Tuesday, May 11, 2010
A blog? Me? Noooooo.
Why am I writing a blog? I'm not entirely sure. It has been on my mind for a while. I mean, I miss expressing myself online. I used to write a riveting livejournal detailing my fabulous life in high school and college. Oh you never read it? Well... if emo posts, and rants, unrequited love, and the occasional surveys are your thing... well then I'm sorry, for you missed out.
It seems like I graduated college and stopped writing. Not just essays and other schoolwork, but the whole process. Okay, well I do fill up my time writing on people's walls on facebook, and that obviously takes skill. But still, I don't write how I used to, and it doesn't seem healthy. Sometimes I miss having writing assignments. As much of a pain they could be, they got me to analyze things and see what was going on in my head. Or in most cases I got to see how awesomely I could bullshit.
Last year I had an awesome summer filled with drinking, laying out in the sun, and pretty much doing nothing. My sole job was to get a tan. It was fabulous. Since I had no time I kept telling people I would do this and that. And well one of my great ideas I had was to write a television show. Ha! I am king of making up awesome goals that I have some small glimmer of hope that I'll accomplish, such as learn the whole Nsync Bye, Bye, Bye dance. But I should realize by now that these are all just dreams. I'm not going to ever get that dance down pat, or write a script for a television show. Well at least not anytime soon. But I do hold out hope on learning some Lady Gaga dances... maybe with some YouTube help.

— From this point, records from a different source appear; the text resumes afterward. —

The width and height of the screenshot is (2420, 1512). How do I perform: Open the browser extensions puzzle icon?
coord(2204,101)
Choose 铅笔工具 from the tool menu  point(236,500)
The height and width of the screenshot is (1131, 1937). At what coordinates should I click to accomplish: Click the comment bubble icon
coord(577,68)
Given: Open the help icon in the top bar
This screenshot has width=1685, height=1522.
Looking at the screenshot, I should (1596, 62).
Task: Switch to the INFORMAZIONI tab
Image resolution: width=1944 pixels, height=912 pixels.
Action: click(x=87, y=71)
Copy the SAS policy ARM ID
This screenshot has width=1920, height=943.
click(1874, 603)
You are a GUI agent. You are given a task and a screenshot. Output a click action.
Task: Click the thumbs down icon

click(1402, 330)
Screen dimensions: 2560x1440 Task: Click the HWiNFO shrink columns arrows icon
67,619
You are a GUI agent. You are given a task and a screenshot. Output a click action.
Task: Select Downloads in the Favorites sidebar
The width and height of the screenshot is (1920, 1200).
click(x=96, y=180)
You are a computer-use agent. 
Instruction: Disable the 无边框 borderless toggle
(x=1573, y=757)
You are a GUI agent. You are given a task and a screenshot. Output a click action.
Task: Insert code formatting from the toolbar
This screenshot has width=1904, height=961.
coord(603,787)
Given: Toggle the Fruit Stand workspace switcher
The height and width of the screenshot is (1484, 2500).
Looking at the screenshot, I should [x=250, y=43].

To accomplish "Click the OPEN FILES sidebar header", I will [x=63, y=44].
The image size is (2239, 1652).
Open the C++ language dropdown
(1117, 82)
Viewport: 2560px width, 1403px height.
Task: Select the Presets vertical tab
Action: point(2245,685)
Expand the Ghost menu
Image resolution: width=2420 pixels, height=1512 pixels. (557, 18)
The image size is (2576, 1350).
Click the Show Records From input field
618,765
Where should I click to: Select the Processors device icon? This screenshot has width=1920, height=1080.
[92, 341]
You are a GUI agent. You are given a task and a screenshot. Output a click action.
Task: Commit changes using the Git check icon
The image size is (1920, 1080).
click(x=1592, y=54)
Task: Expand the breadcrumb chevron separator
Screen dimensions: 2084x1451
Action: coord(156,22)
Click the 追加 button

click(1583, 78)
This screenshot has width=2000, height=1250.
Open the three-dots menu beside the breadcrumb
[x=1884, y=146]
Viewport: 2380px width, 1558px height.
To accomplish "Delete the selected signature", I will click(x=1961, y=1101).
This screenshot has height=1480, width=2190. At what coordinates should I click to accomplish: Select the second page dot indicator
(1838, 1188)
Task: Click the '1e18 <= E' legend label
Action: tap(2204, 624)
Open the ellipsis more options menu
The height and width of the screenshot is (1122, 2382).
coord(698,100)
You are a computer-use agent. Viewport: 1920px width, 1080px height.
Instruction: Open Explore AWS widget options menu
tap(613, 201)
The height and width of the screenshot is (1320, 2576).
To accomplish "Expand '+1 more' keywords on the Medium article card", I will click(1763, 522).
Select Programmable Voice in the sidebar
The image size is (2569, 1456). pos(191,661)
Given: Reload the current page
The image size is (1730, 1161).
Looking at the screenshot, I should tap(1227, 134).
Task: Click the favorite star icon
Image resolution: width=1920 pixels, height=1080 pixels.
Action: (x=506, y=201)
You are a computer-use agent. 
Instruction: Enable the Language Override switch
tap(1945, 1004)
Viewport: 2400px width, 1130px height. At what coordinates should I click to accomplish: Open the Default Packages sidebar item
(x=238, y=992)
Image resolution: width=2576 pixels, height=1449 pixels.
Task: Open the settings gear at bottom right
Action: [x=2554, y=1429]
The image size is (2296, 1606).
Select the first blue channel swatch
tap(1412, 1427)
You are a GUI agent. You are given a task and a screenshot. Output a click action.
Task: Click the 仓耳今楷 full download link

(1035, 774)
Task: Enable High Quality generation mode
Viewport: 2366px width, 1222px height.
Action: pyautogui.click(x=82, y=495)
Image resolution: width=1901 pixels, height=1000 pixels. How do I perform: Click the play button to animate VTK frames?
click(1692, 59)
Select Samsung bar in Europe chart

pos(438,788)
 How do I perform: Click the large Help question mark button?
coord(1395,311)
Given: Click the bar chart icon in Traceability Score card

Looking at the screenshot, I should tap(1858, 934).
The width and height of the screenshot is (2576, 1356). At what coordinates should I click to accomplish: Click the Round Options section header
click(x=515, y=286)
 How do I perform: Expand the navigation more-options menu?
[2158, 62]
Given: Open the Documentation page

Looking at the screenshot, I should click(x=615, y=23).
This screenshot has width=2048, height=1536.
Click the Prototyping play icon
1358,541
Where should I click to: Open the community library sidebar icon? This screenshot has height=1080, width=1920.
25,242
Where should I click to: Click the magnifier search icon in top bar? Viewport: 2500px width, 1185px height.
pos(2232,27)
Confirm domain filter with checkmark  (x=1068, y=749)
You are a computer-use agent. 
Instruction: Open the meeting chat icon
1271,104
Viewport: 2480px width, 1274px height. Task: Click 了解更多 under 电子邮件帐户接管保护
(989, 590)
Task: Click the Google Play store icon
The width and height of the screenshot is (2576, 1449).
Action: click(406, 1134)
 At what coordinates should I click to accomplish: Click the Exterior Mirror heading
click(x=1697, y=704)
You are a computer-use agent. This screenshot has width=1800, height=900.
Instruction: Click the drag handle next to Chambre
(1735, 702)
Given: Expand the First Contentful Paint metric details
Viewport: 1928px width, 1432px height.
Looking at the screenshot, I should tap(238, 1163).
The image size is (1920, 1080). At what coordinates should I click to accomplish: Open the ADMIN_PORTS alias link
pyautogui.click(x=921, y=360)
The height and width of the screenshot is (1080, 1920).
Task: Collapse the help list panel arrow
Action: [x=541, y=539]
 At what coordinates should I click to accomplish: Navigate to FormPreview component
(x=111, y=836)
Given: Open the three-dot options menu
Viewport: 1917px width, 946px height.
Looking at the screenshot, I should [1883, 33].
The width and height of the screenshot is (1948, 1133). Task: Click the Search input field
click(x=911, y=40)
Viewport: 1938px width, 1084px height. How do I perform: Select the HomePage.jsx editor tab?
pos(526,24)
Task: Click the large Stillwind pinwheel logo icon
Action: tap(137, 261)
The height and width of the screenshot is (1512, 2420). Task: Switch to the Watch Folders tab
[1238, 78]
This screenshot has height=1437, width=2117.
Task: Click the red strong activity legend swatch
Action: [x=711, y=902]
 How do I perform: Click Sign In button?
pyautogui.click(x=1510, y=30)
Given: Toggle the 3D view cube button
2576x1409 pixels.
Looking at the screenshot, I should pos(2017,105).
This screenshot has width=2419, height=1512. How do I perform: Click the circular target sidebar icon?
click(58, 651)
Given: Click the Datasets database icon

If I only I could have the patience... sigh.
Anyway, to cut to the chase... I decided a blog would be a good idea. (Though it will never be as good as this one and wow I just noticed she updated today... haha small world.) A place where I can write about what I love. And what do I love? TV! and well movies and music and food and sleep and alcohol... but I think TV comes first... barely. So I think it could be fun to write about my current addictions, or maybe old addictions or anything that comes to my mind. And of course if I want to write about something else, well so be it. Oh and yeah I have a thing about ignoring many grammar rules and using a lot of ellipses... sorry.